Then on Friday, the day of his funeral, Eric's brother Jason showed up at the Buffalo Police Station at Franklin and Church Streets with a gun. After pulling it on an officer, he fled the scene, which culminated in a car chase that ended at the same place on Trinity where his brother died. He is now incarcerated.
This turn of events would be shocking to anyone.
It's a bit more disconcerting when you live across from the scene of the crime.
I moved onto Trinity Place this past August. My friend was graduating and needed someone to take her room. I needed roommates and had a desire to get out of University Heights, so I packed my books and loaded up my car. Three or four trips later, I was settled downtown.
From the beginning I loved the neighborhood, the arts scene, and the new face of Buffalo that I was seeing. Taking the train to school was the only visible setback.
From all outside points of view and reputation, Trinity is a quiet residential street, far enough away from the constant bustling of Elmwood and the debauchery of Allen to provide peace and quiet, but not too far to travel to for entertainment.
And now, in the span of a week, two dozen fired shots have turned that around.
This Monday I was feeling exceptionally lazy and wanted to skip class and sleep in. Due to reasons I can no longer remember, I dragged myself out of bed and was out of the house by 9 a.m., a little later than usual.
You can imagine my surprise when I was told the news of the shooting later that day.
It really is something to come home from school and see that police officers are monitoring the house across from you.
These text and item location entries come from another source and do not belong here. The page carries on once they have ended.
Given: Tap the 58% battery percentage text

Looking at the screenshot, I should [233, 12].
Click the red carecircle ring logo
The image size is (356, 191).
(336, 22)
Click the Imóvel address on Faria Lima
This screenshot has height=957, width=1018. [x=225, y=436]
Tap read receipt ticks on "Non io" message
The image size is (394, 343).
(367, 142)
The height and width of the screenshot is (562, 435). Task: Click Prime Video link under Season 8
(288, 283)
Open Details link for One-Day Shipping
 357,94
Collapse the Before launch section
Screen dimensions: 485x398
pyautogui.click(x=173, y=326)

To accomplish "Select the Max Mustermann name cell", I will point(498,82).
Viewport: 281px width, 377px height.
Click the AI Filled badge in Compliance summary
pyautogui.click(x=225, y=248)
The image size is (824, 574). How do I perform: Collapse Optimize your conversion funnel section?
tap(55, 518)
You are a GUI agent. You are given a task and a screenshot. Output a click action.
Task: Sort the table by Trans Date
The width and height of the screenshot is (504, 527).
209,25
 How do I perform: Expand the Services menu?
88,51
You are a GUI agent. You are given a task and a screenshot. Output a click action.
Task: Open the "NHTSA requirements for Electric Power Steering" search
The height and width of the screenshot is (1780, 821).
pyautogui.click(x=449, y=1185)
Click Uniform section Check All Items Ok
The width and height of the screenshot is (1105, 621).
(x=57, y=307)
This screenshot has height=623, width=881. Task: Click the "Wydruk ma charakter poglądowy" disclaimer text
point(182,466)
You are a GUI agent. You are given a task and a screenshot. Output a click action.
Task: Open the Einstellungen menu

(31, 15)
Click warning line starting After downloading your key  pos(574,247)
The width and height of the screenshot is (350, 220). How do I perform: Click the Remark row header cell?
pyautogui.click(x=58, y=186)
I could see the fluorescent crime scene tape across the front of the house from my bedroom window.
This is not the first time I've been associated with scenes of violence in proximity to my living quarters. The night I moved into Trinity last fall was the same night UB alumnus Javon Jackson was shot and killed outside of my University Heights apartment.
I had hoped to escape from some of that this year. The drama of the Ocasio family would seem to have reached a boiling point just as the minutiae of my average middle class life was reaching equilibrium.
The question: where do we go from here?
I learned a long time ago how ridiculous it is to live your life in fear. Fear is one of the most crippling, irrationally unsettling emotions of the human psyche. It's like a pimple on the normally fresh face of a bride – small, but with the right amount of hysteria, it can reach epic proportions.
That being said, I will continue to live across the street from the proverbial scene of the crime. I will pray for the soul of Eric and for Jason Ocasio to get the help he needs. I will keep good thoughts for their family in my heart.
And as for Buffalo, I'm not going to let our final months together leave me as a quivering, fearfully complacent victim – far too many trials before this one have tried to do that. You'll still find me carousing at the various locales of Elmwood and Allen. It's all we can really do.
Graduation and the future is looming, as is the end of my lease. Let's make these last few months count.